Thanks, Nhat and Yosry for the discussion. Thank you Nhat, for the
zsmalloc change log reference and for the work arounds!
Following your suggestion in (2), can we pass in the folio's nid from
zswap_store_pages() to zswap_lru_add(), as follows:
diff --git a/mm/zswap.c b/mm/zswap.c
index 263bc6d7f5c6..44665deece80 100644
--- a/mm/zswap.c
+++ b/mm/zswap.c
@@ -694,9 +694,9 @@ static inline int entry_to_nid(struct zswap_entry *entry)
return page_to_nid(virt_to_page(entry));
}
-static void zswap_lru_add(struct list_lru *list_lru, struct zswap_entry *entry)
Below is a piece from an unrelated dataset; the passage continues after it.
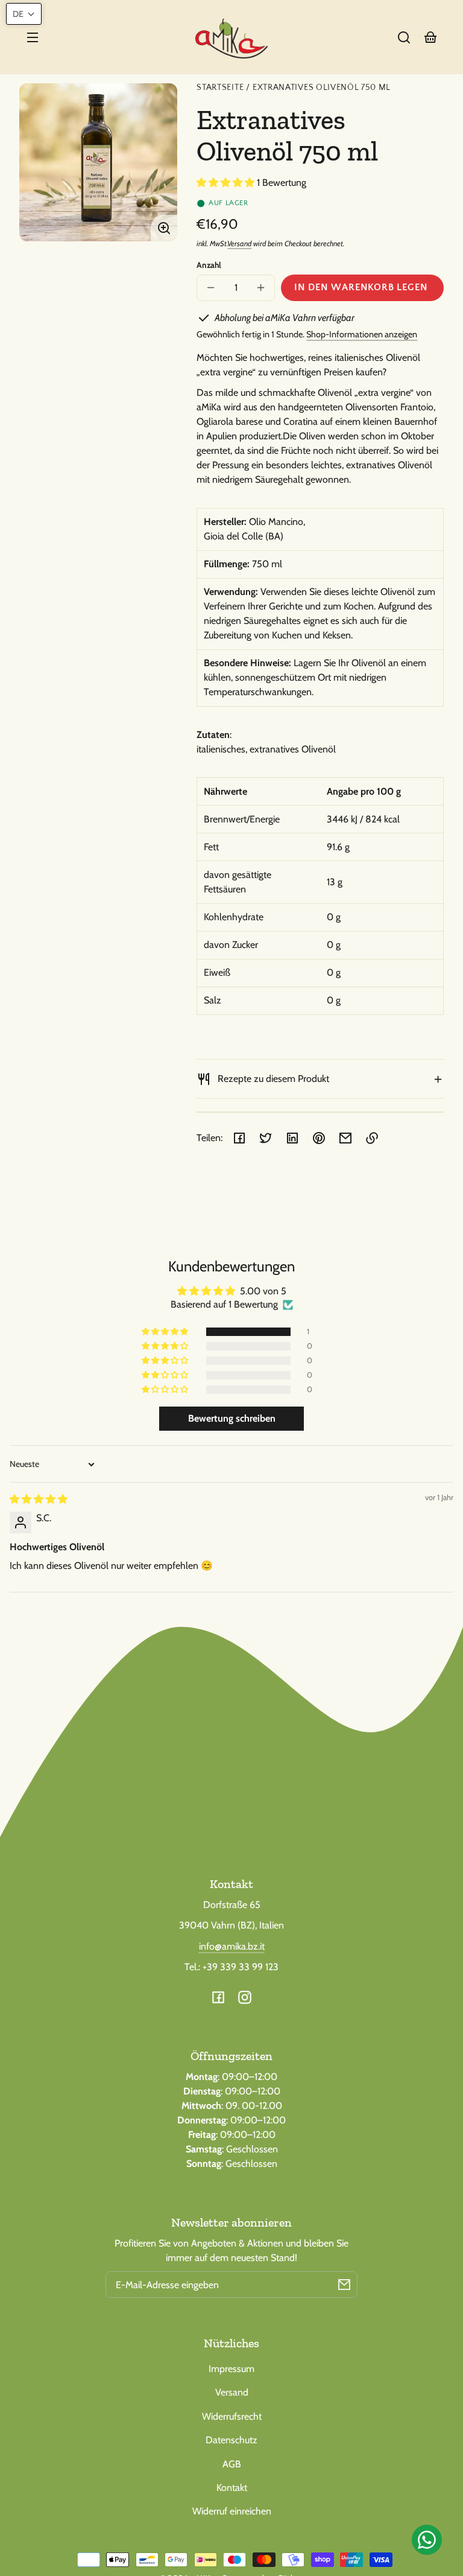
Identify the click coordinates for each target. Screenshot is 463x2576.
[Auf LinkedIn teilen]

+static void zswap_lru_add(struct list_lru *list_lru, struct zswap_entry *entry,
+ int nid)
{
- int nid = entry_to_nid(entry);
struct mem_cgroup *memcg;
/*
@@ -1758,7 +1758,7 @@ static bool zswap_store_pages(struct folio *folio,
* an incoherent entry.
*/
if (likely(entry->length))
- zswap_lru_add(&zswap_list_lru, entry);
+ zswap_lru_add(&zswap_list_lru, entry, nid);
}
return true;
--
I believe this will add the entry to the LRU node of the folio being
compressed. If so, we may be able to avoid adding an int field to
struct zswap_entry?
>
> >
> > > >
> > > > Does it actually matter if we do the initializations here vs. right
> > > > before inserting to the LRU (current behavior)?
> > >
> > > Yes, it impacts batching performance with software quite a bit.
> >
> > Taking a step back, based on discussions in this thread and others, it
> > seems like the performance of zswap_store() is very sensitive to minor
> > changes like this one, calculating the store size, etc.
> >
> > I don't recall this being the case before this patch series. It seems
> > like an artifact of batching affecting performance negatively and
> > a collection of micro-optimizations and "correct" placement of code/data
> > to fix it. This seems to be very fragile.
>
> I agree. This seems troubling.
>
> What's the variance of your benchmark results, Kanchana? I have found
> that kernel build tests can have quite a bit of variance, but is it as
> big as the performance difference of these minor changes (i.e, can it
> explain the "regression")?
I tested the performance difference by not storing "u8 store_batch_size"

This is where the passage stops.